LUCIUS QUINCTIUS CINCINNATUS
(v. 520 av. J.-C. —  v. 430 av. J.-C.)

 
Aux temps lointains de ma jeunesse, les enseignants heureux d'exercer leur vocation et fiers d'être des instits, portaient cravate et chaussures cirées ! Les heures de classe étaient pour nous des heures heureuses, studieuses et nous étions avides d'apprendre. Nous nous sentions des êtres fiers, libres, des Romains, des Grecs, des fils de Dieu en somme, et nous nous apprêtions à entrer dans une vie d'adultes pleine de découvertes et de merveilles. Le monde était à nous, et le ciel, le soleil, la lune et les étoiles.

Parmi les exemples de vies pleinement réussies dont nous parlaient nos maîtres et nos parents, il y avait quelques belles figures de légende : Achille, Ulysse, Guillaume Tell, Winkelried ou saint François d'Assise. L'une d'elles, personnalité sortant de l'ordinaire, m'avait vivement touché :

Lucius Quinctius Cincinnatus

Ce patricien romain, né sous le règne de Tarquin le Superbe, vivait paisiblement sur son domaine, avec sa famille, ses esclaves et ses gens, élevant son troupeau et cultivant ses terres en toute simplicité.

Bel homme à la chevelure bouclée (d'où son surnom cincinnatus), ce gentleman farmer au bon-sens proverbial, s'intéressait de près à la politique de la cité naissante.

Créée en 753 av.
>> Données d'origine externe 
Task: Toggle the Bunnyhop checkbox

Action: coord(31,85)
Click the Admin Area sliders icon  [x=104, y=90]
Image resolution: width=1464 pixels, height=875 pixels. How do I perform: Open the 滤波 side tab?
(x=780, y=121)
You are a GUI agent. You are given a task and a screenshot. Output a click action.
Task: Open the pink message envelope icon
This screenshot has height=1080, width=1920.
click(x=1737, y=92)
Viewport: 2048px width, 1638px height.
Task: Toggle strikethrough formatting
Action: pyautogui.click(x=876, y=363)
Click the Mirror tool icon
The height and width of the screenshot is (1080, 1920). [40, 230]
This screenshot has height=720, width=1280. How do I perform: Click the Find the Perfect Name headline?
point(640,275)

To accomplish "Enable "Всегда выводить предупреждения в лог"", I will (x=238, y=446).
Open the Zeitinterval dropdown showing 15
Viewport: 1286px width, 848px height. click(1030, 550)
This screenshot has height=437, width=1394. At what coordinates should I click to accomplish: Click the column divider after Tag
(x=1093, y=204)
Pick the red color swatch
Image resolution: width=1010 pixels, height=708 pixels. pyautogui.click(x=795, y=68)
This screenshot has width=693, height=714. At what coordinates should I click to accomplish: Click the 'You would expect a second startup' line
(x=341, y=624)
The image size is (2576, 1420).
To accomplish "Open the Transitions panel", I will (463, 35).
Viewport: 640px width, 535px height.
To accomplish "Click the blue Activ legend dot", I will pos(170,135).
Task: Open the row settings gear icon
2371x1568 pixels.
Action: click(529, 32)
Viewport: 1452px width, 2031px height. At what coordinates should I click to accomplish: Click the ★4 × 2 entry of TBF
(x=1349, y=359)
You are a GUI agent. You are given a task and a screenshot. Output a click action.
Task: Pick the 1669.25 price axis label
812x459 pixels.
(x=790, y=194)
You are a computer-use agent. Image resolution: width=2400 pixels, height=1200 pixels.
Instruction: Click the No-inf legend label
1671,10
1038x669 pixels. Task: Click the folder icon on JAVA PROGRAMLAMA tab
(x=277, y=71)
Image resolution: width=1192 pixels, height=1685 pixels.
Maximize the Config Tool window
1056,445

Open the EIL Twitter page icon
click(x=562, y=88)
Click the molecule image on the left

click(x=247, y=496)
J.-C., Rome demeura longtemps une modeste bourgade établie entre le Tibre et ses collines, sur un territoire de moins de 100 kilomètres carrés, vivant sous la férule de rois étrusques.

Vers — 509, la noblesse romaine se souleva contre la dynastie étrusque et instaura une république aristocratique calquée sur le modèle grec.

Le roi et sa cour autoritaire sont remplacés par des magistrats élus annuellement par les hommes libres : préteurs, puis consuls, et ce régime allait durer, malgré de nombreux soubresauts, jusqu'en — 27.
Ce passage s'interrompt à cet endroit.